I think that establishing guidelines is an important way to start a talking circle and those guidelines that are established should continue to be added or modified. Getting acquainted questions are good in the beginning and I particularly like the question of how your best friend would describe you as an easier way to describe yourself by looking through another person’s perspective. Working with teenagers again, I think that the questions about a time in which you felt outside of your comfort zone or an experience of feeling as if you don’t fit in are very appropriate yet should be saved for when there is real trust and safety built up.
This semester I began teaching a human rights course at Wilson High School, and have been searching for activities to build community and create a respectful, cohesive learning environment. I think that a learning circle is a very appropriate activity for my class. We are small in number, but the students are very distant (and I have been told by the homeroom teacher that several previous conflicts have occurred between the students in this class). I would like to use the questions from the storytelling section of the handout, particularly the ones about past experiences that have shaped who we are.
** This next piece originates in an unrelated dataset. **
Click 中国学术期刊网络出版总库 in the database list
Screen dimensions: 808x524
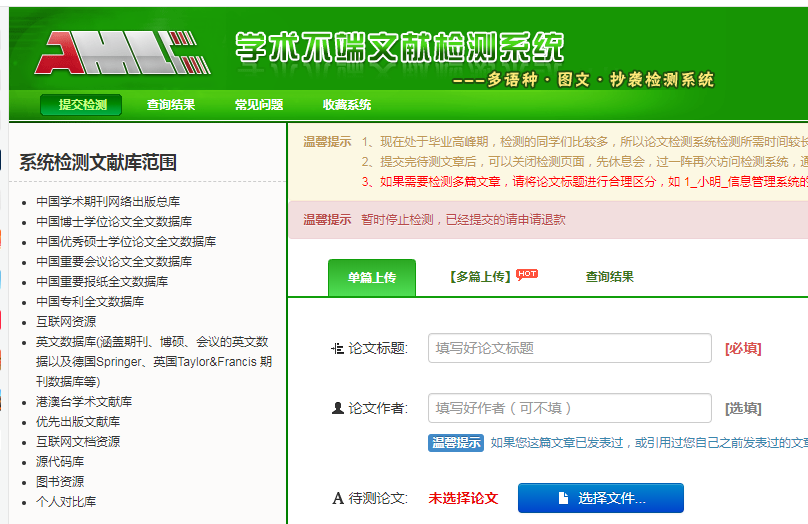tap(108, 202)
This would be valuable in assessing the background of my students (since I am still learning about them) and it would be very helpful for them to make connections with their classmates by identifying similarities and shared experiences.
I lead an Honors 101 group and this week’s meeting is about planning ahead for next semester. I know a lot of people in the group are still undecided or thinking about adding a double major or a minor. I would ask them, “What do you keep returning to in your life?” Too often I find myself looking only at what is right in front of me– the classes I am currently enrolled in or my future plan du jour. When I look back at my life through old journals or pictures, I often see how ideas I had when I was young are ideas I am still having now. I see these interests as my “calling,” no matter what I can’t let go of them, so I ought to make an active choice to have them in my life! I think freshmen could benefit a lot from this activity.
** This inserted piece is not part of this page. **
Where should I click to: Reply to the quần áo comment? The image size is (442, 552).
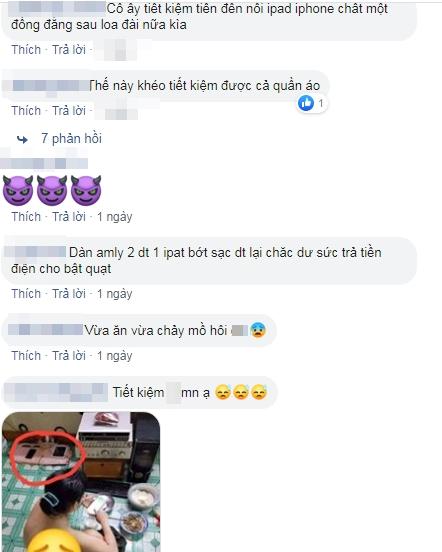pos(69,111)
Daniel Knoll – This semester Ive had the chance to lead an informal class within my fraternity that focuses around building relationships and understanding of one another. The set of questions that jumps out to me is the series that focuses around story telling and sharing experiences with others. I like that the questions are often things that we don’t talk about in everyday conversations. Questions like “a time when you were outside your comfort zone” require self-reflection before one can answer, making the entire experience more personal.
One thing that I’ve noticed about Talking Circles since I started partaking in them last semester in EDU 285 is the detail that the talking piece MUST go around the outside, and cannot be passed across the circle when somebody wants to contribute something. I’ve found that I may have something to contribute about a certain topic, but by the time the talking piece comes to me, the subject of the discussion has completely changed and I feel as if my contribution is less valuable (especially in a large group). I’m not sure if there’s a modification to this exercise that would help alleviate this problem. Or maybe I’m missing a critical point of the circle exercise in that its ok to not contribute something if the subject of the discussion has changed.